| Metin bölümü |
Neden Gitmeliyim? Yabani erik, armut, muşmula ve çok daha fazla ağaca rastlayabileceğiniz orman içerisinde doğaya hayat veren bu çeşitli ağaçlarının arasında hizmet veren restoranlarda kahvaltı yaparak anın tadını çıkartmalısınız. Ardından ormana doğru bir yürüyüş yaparak oksijene doyacaksınız. Yolunuz Edirne’ye düştüğü takdirde rotanızı buraya çevirerek çeşitli etkinlikleri gerçekleştirebilirsiniz. İçerisinde; gazino, restoran, çocuk parkları, çay bahçeleri, çeşitli eğlence ve spor olanakları olan ormanda yaz aylarında mangal yapabilir, bisiklet kiralayarak kısa bir tura çıkabilirsiniz.
Burası Neresi? Toplamda 58 hektarlık alanı kapsayan Sarayiçi Tavuk Ormanı, Edirne bölgesindeki en önemli mesire alanlarından bir tanesidir. Denilene göre eski zamanlardan on binlerce tavuğun yetiştirildiği bir yer olması sebebiyle Tavuk Ormanı adını almıştır. Ormanın içerisinde pek çok şifalı bitki bulunuyor olup, Avcı Mehmet olarak bilinen Padişah IV. Mehmet tarafından 1671’de inşa ettirilen av köşkü de bu ormanda yer almaktadır. Yaz aylarında bisiklet sürmek için uygun olan bu orman, bu dönemlerde oldukça yoğun ilgi görmektedir.

| Veri kesiti |
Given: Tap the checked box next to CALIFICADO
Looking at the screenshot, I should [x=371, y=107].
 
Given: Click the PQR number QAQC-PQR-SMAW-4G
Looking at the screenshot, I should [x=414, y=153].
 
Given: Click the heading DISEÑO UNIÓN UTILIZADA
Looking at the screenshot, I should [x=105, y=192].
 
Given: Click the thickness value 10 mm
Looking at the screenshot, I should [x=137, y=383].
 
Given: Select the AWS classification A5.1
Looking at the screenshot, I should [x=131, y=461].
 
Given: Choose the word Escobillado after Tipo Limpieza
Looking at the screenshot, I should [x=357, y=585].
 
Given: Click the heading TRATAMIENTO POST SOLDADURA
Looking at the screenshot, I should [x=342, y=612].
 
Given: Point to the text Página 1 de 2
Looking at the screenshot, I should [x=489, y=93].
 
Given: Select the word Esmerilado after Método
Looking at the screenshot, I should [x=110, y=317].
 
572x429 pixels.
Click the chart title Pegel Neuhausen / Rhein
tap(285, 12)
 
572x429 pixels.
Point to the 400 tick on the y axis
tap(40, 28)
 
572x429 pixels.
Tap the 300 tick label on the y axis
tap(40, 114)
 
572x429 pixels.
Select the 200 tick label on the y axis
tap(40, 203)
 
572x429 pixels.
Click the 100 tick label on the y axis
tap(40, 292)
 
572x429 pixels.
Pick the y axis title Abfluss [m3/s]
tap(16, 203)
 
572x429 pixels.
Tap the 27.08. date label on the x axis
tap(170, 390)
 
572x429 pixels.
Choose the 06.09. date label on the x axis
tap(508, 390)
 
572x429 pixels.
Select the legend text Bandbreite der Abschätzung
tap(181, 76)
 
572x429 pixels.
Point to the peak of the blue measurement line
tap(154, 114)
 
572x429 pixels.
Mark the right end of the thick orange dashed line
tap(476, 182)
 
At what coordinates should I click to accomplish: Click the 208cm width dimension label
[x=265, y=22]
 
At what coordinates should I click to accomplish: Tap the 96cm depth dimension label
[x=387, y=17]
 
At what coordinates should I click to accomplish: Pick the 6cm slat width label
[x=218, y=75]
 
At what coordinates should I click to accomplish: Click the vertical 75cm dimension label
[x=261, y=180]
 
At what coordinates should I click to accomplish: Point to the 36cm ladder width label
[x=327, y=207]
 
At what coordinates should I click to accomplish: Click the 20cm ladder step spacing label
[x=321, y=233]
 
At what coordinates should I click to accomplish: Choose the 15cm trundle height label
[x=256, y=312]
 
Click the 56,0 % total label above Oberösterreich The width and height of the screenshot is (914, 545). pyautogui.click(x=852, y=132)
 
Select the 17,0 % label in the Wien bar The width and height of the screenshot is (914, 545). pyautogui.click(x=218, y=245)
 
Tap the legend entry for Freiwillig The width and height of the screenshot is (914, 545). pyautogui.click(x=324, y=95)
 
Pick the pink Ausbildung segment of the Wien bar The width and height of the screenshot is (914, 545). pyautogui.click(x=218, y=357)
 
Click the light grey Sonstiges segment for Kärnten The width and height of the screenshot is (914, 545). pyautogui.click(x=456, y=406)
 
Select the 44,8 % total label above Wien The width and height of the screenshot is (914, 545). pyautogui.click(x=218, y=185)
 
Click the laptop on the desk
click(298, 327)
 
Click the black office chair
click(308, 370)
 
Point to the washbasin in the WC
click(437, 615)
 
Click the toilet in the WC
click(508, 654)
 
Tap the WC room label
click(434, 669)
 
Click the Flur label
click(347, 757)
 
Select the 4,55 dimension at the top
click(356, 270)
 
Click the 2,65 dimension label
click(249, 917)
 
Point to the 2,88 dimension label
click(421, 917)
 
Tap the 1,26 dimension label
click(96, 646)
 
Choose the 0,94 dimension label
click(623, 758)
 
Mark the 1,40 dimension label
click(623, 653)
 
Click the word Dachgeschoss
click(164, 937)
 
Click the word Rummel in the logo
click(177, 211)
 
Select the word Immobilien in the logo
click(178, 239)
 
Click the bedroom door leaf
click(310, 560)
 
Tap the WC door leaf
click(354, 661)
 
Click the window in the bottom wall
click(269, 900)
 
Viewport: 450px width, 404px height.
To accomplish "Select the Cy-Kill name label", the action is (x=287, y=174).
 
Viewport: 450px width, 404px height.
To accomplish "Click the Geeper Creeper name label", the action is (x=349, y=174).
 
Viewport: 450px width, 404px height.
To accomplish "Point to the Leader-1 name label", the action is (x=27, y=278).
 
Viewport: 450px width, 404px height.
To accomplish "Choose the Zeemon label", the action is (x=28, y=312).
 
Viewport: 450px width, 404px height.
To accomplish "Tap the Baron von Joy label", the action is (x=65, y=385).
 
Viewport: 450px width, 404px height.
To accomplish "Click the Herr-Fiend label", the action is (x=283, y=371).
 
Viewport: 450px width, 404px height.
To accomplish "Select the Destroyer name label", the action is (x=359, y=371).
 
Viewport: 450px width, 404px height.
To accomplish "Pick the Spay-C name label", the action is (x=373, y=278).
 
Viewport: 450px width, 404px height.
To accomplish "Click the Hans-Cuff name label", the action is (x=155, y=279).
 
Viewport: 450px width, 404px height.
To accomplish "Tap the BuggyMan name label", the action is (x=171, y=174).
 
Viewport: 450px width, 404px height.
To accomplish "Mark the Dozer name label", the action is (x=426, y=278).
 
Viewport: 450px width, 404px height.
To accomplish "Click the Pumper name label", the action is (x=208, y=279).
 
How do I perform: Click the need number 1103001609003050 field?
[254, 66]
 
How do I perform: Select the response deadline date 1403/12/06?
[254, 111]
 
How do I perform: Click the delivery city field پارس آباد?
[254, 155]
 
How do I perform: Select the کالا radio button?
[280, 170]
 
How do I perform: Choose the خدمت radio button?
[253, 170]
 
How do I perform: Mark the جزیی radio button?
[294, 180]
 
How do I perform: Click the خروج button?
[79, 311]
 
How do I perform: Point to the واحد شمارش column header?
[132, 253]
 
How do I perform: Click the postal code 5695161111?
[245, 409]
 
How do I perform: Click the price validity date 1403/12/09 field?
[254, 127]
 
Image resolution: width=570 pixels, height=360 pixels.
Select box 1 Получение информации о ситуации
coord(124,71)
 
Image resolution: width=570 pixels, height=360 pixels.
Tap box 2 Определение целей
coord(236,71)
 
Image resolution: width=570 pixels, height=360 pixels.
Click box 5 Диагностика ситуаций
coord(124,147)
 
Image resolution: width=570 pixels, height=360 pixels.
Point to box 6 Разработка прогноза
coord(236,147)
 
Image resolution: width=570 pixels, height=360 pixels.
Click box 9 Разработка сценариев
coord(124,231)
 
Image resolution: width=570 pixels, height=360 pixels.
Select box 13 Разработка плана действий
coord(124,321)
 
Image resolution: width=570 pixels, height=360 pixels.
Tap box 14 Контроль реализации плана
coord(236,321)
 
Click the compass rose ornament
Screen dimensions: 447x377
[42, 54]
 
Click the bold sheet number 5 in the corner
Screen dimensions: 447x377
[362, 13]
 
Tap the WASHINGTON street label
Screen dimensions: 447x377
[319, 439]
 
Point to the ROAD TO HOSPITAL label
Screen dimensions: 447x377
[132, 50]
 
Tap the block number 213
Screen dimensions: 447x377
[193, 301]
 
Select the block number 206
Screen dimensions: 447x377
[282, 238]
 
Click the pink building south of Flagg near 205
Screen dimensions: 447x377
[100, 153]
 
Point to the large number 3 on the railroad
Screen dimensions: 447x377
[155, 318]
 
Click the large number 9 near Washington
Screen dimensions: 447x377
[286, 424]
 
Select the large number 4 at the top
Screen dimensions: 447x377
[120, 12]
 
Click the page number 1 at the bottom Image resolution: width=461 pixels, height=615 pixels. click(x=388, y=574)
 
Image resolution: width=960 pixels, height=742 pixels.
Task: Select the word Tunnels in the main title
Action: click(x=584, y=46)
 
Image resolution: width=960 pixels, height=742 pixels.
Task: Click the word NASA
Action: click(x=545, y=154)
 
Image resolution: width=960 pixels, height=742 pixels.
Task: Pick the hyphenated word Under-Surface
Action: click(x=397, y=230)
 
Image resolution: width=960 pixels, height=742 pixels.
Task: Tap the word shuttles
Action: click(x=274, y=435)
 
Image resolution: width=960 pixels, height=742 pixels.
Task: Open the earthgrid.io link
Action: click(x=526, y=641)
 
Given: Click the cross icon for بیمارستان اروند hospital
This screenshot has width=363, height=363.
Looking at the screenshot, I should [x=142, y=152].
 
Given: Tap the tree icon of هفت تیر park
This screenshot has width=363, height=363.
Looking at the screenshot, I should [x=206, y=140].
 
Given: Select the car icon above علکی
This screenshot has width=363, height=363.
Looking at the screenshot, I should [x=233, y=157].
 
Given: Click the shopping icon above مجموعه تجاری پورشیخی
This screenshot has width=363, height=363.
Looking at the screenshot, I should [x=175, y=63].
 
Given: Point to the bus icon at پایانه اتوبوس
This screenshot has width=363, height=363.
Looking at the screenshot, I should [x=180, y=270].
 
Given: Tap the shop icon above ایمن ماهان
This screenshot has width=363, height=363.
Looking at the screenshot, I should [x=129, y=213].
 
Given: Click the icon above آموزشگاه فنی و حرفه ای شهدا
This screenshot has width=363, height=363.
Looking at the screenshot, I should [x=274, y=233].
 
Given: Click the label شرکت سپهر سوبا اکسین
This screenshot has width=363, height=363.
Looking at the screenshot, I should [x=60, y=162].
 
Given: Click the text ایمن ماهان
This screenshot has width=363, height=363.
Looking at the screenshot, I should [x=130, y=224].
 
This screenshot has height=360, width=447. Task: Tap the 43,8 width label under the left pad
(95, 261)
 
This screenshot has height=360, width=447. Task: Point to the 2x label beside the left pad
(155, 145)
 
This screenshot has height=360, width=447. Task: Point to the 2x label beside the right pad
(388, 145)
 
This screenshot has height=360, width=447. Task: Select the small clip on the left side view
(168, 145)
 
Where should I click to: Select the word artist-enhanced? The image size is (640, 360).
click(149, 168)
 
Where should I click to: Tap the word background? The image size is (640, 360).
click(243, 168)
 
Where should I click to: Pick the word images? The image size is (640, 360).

| İstenenler |
1) Tavuk Ormanı metninde "Neden Gitmeliyim? Yabani" sözlerinden başlayıp "bir tura çıkabilirsiniz." sözlerine kadar, bu sözler de dahil olmak üzere, bölümü aynen yazın.
2) Tavuk Ormanı metninde adı geçen ağaç türlerinin tümünü sıralayın.

| Görev yanıtları |
1)
Neden Gitmeliyim? Yabani erik, armut, muşmula ve çok daha fazla ağaca rastlayabileceğiniz orman içerisinde doğaya hayat veren bu çeşitli ağaçlarının arasında hizmet veren restoranlarda kahvaltı yaparak anın tadını çıkartmalısınız. Ardından ormana doğru bir yürüyüş yaparak oksijene doyacaksınız. Yolunuz Edirne’ye düştüğü takdirde rotanızı buraya çevirerek çeşitli etkinlikleri gerçekleştirebilirsiniz. İçerisinde; gazino, restoran, çocuk parkları, çay bahçeleri, çeşitli eğlence ve spor olanakları olan ormanda yaz aylarında mangal yapabilir, bisiklet kiralayarak kısa bir tura çıkabilirsiniz.

2) Yabani erik, armut, muşmula